Every picture is to be removed, and all the data is to be copied exactly.

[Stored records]
□ □ □
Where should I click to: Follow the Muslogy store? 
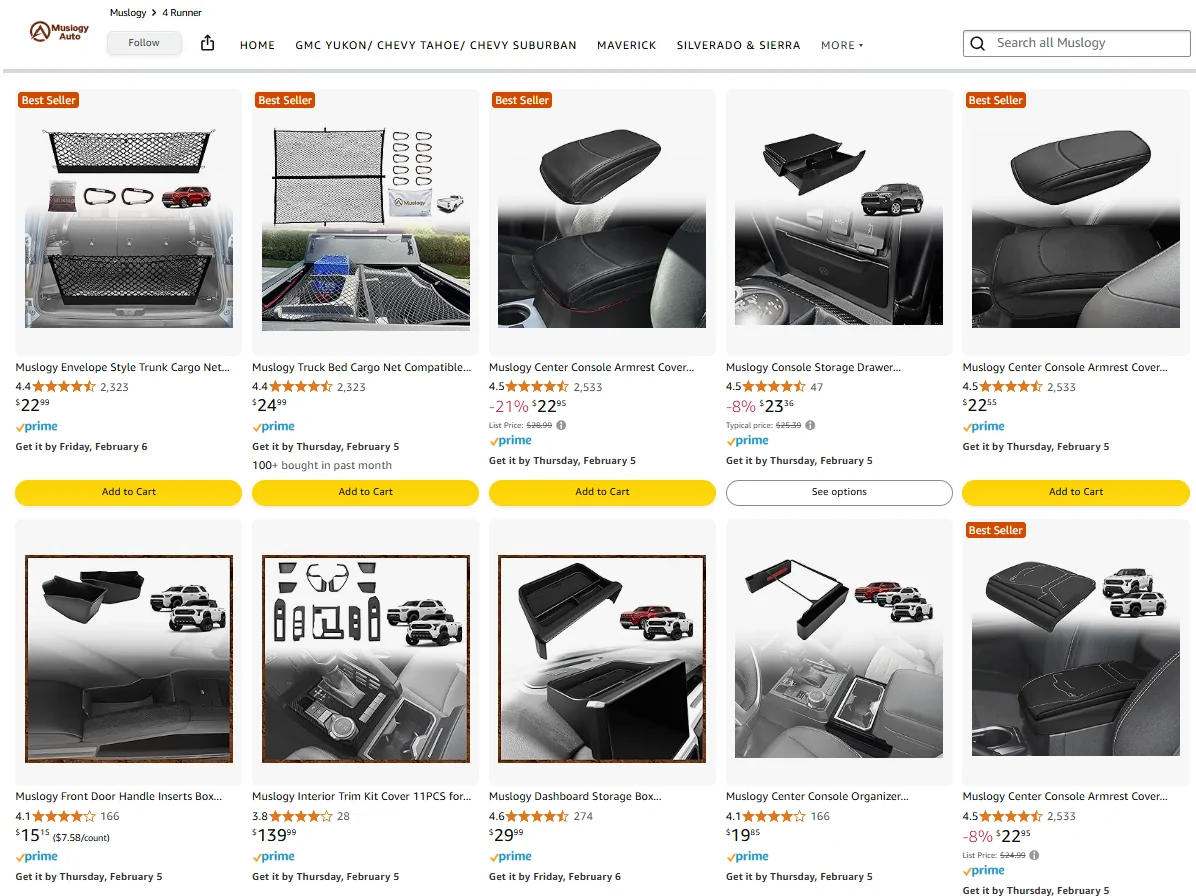(x=144, y=43)
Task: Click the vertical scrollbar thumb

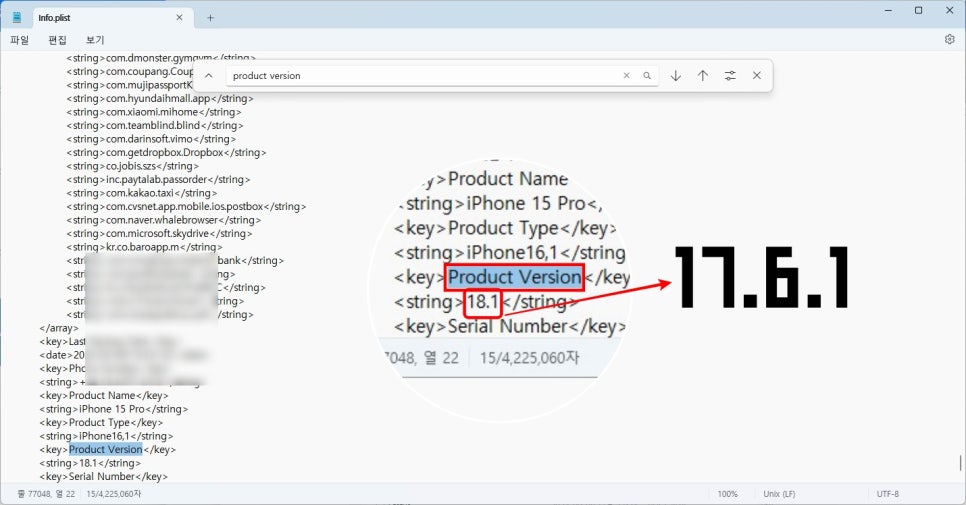Action: [x=960, y=462]
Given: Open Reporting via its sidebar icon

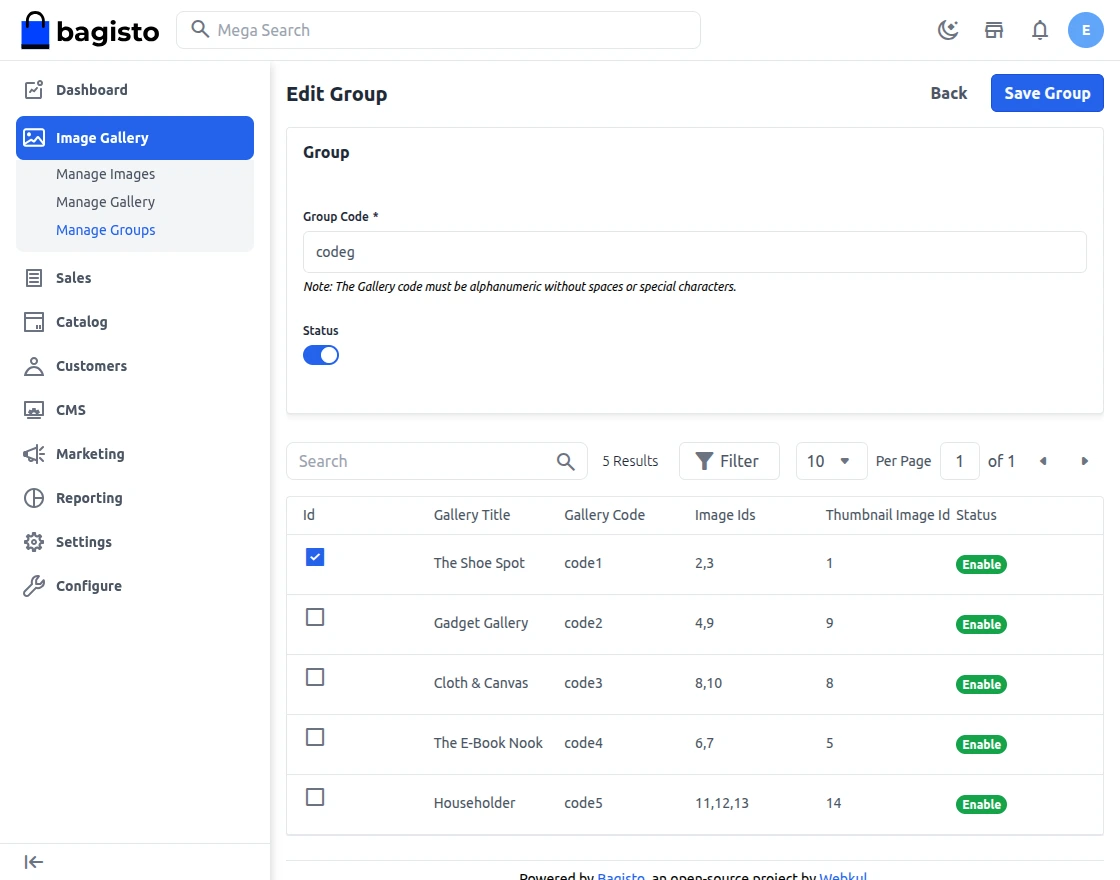Looking at the screenshot, I should pyautogui.click(x=31, y=497).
□ □ □
:: WORKED SOLUTION ::
Where should I click to: Follow the Muslogy store? 
(x=144, y=43)
Task: Click the vertical scrollbar thumb

Action: [x=960, y=462]
Given: Open Reporting via its sidebar icon

Looking at the screenshot, I should pyautogui.click(x=31, y=497).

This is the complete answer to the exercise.